━━━ Excerpted records ━━━

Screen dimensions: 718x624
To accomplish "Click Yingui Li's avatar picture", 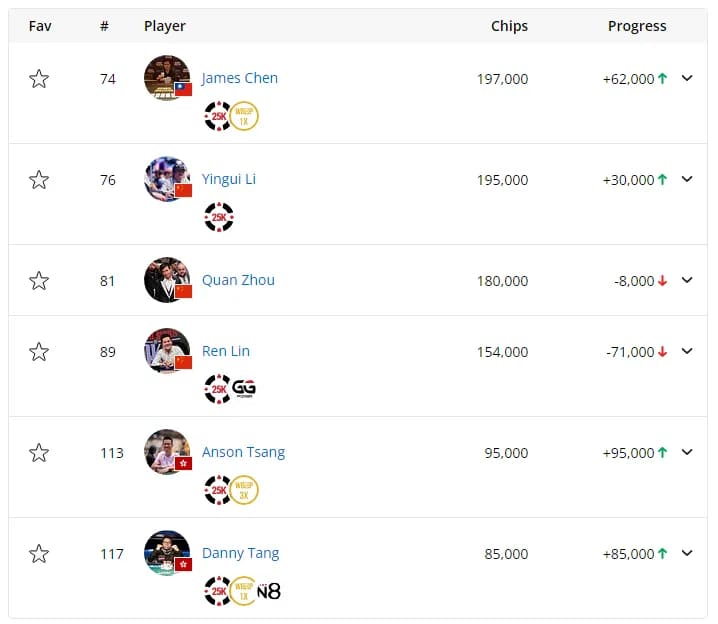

━━━
━━━ Excerpted records ━━━

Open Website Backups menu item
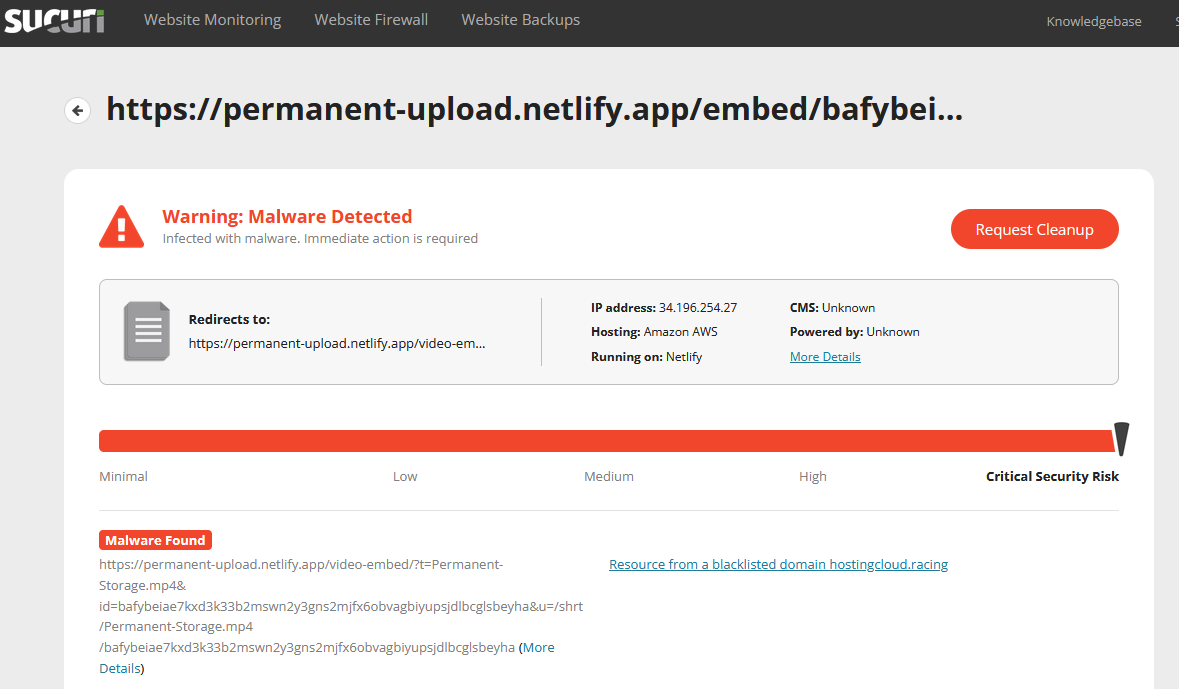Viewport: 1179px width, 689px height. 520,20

━━━
━━━ Excerpted records ━━━

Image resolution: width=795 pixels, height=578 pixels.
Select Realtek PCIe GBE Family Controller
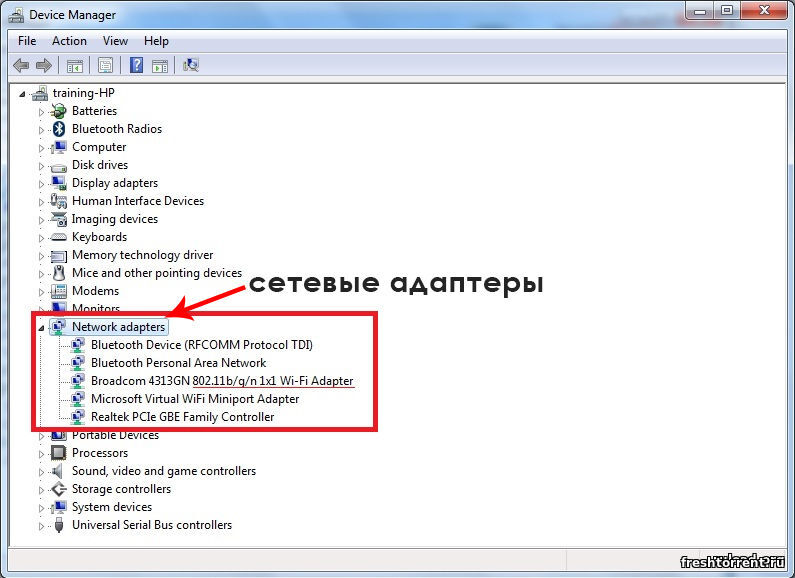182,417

━━━

What you return from the records above should be exactly everything from the line with "Screen dimensions: 718x624" down to the line with "Yingui Li's avatar", both kept, and no pictures.

■ Written solution
Screen dimensions: 718x624
To accomplish "Click Yingui Li's avatar picture", 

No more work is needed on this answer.